Sechs Wirkstoffe auf der Risikoliste
Forscher der University of Michigan identifizierten die Hauptverdächtigen. Diese sechs Inhaltsstoffe tauchen besonders häufig in Zusammenhang mit Leberschäden auf:
- Kurkuma/Curcumin – Der Erkältungs-Klassiker
- Grüntee-Extrakt – Beliebt in Abnehmprodukten
- Ashwagandha – Der Social-Media-Star für besseren Schlaf
- Garcinia Cambogia – Vermarktet als Fatburner
- Roter Reis – Zur Cholesterinsenkung
- Traubensilberkerze – Gegen Wechseljahresbeschwerden
Die Zahlen schockieren: 15,6 Millionen Erwachsene allein in den USA nehmen mindestens eines dieser riskanten Produkte. In Europa dürfte die Situation ähnlich aussehen. Fatal daran: Die Menschen wollen ihrer Gesundheit etwas Gutes tun – und schaden ausgerechnet dem Organ, das sie entgiften soll.

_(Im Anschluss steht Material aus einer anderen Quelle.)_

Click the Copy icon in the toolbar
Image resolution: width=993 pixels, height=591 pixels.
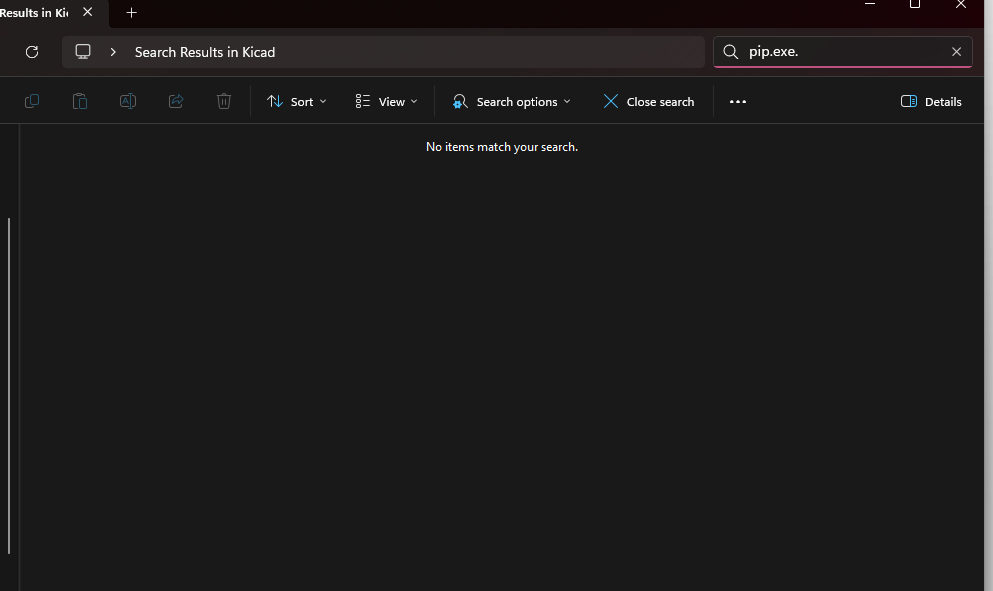[32, 101]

Der unterschätzte Cocktail-Effekt
Die Verbraucherzentralen warnen vor einem weit verbreiteten Fehler: dem unkontrollierten Mischkonsum. Morgens Grüntee-Extrakt für den Stoffwechsel, mittags Vitamin D fürs Immunsystem, abends Ashwagandha gegen Stress. Was harmlos klingt, summiert sich zur Belastung.
Das Hauptproblem liegt in der Regulierung. Nahrungsergänzungsmittel gelten rechtlich als Lebensmittel – nicht als Arzneimittel. Sie durchlaufen keine strenge Zulassungsprüfung auf Sicherheit und Wechselwirkungen. Auf den Verpackungen fehlen meist konkrete Warnhinweise zu Höchstmengen oder Kombinationsrisiken.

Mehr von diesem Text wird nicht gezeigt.